Some powerful agriculture interests want to declare farming a right at the state level as part of a wider campaign to protect the large agribusinesses from criticism over genetically engineered crops and animal welfare issues. Similar to ag-gag bills, this proposed “right to farm” legislation is intended to stop good food advocates activists in their tracks. Two measures already passed in Indiana and North Dakota, and there are two more up for vote in Missouri and Oklahoma later this year. (Note: We’ll have more on the site about these bills in the coming weeks.)

4. Intersex Fish Found in Pennsylvania Rivers Spur Search for Chemicals (Los Angeles Times)

Male fish were found carrying eggs in the Susquehanna, Delaware and Ohio river basins due to exposure to endocrine-disrupting chemicals. “The sources of estrogenic chemicals are most likely complex mixtures from both agricultural sources, such as animal wastes, pesticides and herbicides, and human sources from wastewater treatment plant effluent and other sewage discharges,” the lead author of the U.S. Geological Survey (USGS) study told the Times. Also a factor, a hormone called estrone, often found in wastewater plants and runoff from factory animal farms.

5. Pesticides Linked to Recent Fall in Farmland Bird Numbers (The Guardian)

Neonicotinoids, the world’s most widely used insecticides, have already been widely linked to the loss of honeybees and other pollinators. Now, a study published in the journal Nature shows that bird populations in the Netherlands “fell most sharply in those areas where neonicotinoid pollution was highest.” According to the Guardian, “The finding represents a significant escalation of the known dangers of the insecticides.” In other words, this is getting real people.

6. Jerry Brown Signs Bill Allowing Wine Tasting at Farmers’ Markets (Sacramento Bee)

California’s Governor Jerry Brown has agreed to allow winegrowers who bottle their own wine to offer “instructional” tastings at farmers’ markets around the state. Customers are only allowed to taste to three ounces at a time and the tasting will take place in an area cordoned off from the rest of the farmers’ market by a rope or other barrier, says the Sacramento Bee.

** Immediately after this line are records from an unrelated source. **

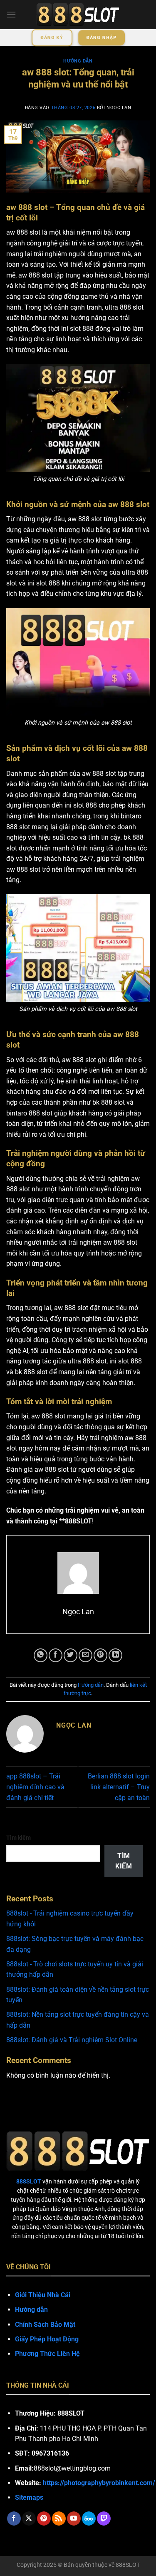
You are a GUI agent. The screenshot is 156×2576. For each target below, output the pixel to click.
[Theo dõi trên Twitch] (104, 2518)
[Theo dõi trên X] (29, 2518)
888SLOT (128, 2564)
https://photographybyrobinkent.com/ (99, 2483)
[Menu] (11, 14)
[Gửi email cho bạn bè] (85, 1655)
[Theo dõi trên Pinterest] (44, 2518)
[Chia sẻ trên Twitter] (70, 1655)
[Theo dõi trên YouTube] (74, 2518)
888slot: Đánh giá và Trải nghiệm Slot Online (71, 2040)
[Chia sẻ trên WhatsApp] (40, 1655)
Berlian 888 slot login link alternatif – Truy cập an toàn (119, 1786)
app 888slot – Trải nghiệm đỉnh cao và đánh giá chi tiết (35, 1786)
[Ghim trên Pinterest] (100, 1655)
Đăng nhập (101, 38)
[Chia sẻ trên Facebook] (55, 1655)
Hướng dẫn (77, 61)
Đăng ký (51, 38)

7. The U.S. Wants To Force GMO Seeds On Salvadoran Farmers, But They’re Resisting (International Business Times)

A stipulation in a $277 million U.S. aid package would have indirectly required Salvadoran farmers to buy Monsanto’s GMO corn and bean seeds rather than saving seeds or sourcing them locally, according to a report by the nonprofit Truthout.org. Farmers were also concerned that the company would offer them “expired seeds that they weren’t able to distribute elsewhere.”The U.S. Embassy in San Salvador said in an online statement that “the U.S. government concern with the [Salvadoran] Ministry of Agriculture’s procurement program is completely unrelated to the purchase of genetically modified seeds.”

8. Would You Drink a Pint of Man-Made Cows’ Milk? (Daily Mail)

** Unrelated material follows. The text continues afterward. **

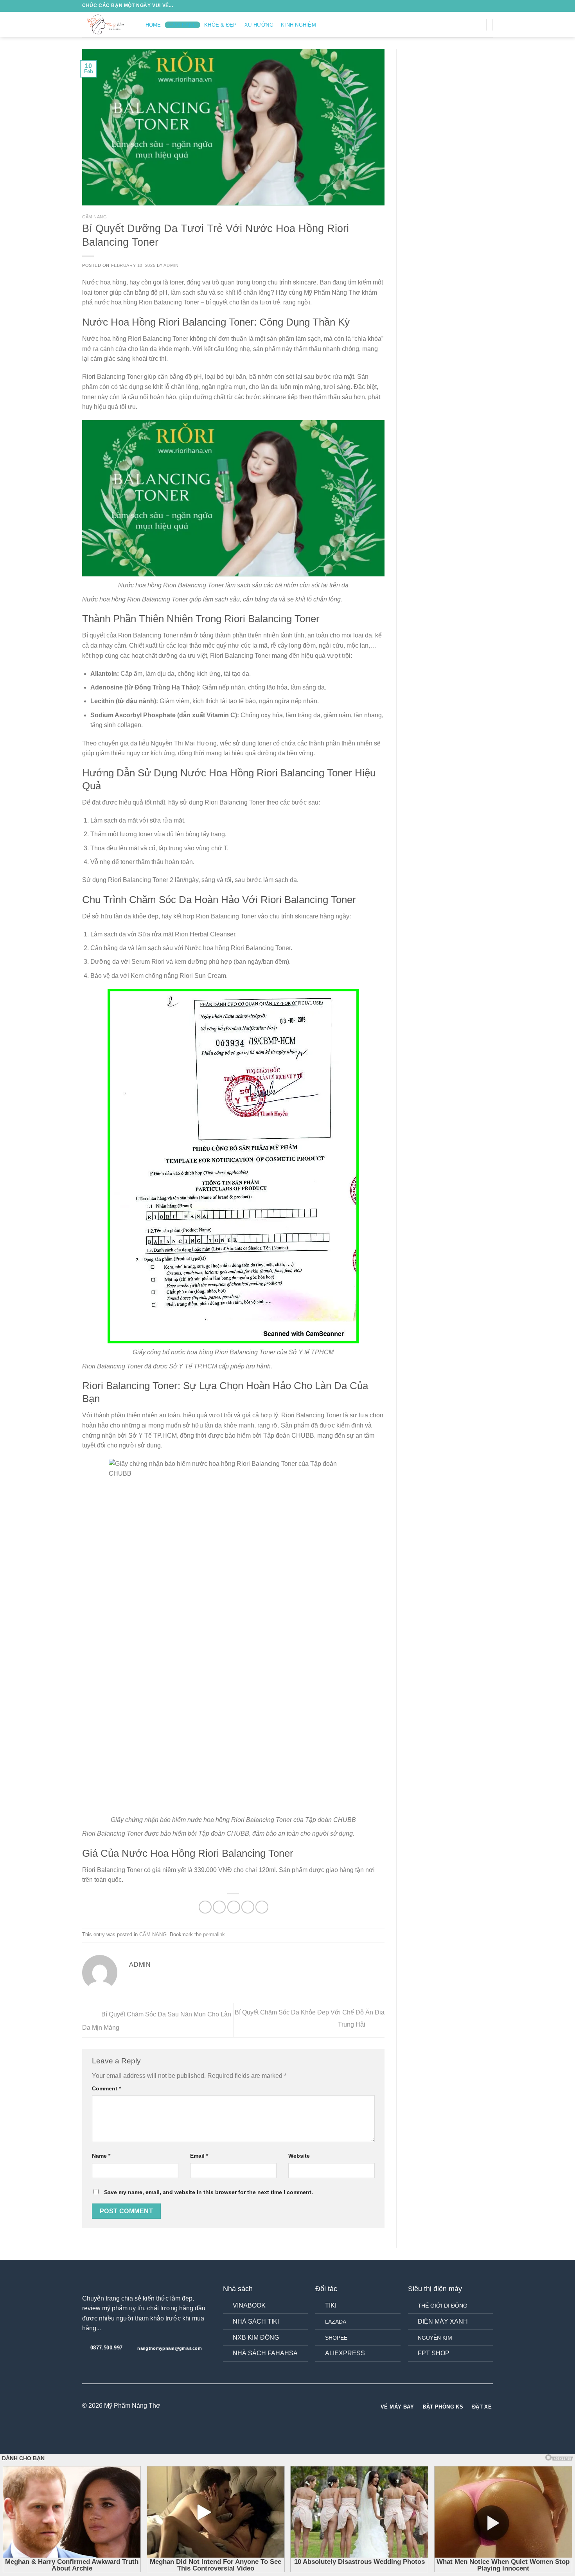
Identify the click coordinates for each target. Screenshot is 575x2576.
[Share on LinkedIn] (261, 1907)
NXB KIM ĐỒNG (256, 2337)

The scientists at the biotech start-up Muufri expect to debut their first batch of cow-free milk by 2015 and hope it hits the shelf within three years. The intent, says the company, is to reduce our dependence on animal agriculture.

“We asked ourselves, what is the product? It’s not the cow, it’s the milk the cow produces,” they told the Daily Mail. Unlike Shmeat (fake meat), which is still prohibitively costly to make on a commercial scale, faux milk is made up of six proteins and eight fats–a combo Muufri says they expect to be able to reproduce and market in the form of a do-it-yourself kit.